**Given records**
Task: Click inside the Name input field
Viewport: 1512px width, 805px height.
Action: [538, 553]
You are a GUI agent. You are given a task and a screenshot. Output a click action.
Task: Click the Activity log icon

**Task item**
Everything from the line containing "You are a GUI" through the final line of the listing, inclusive, must be reproduced exactly; leave out the rest.

**The answer**
You are a GUI agent. You are given a task and a screenshot. Output a click action.
Task: Click the Activity log icon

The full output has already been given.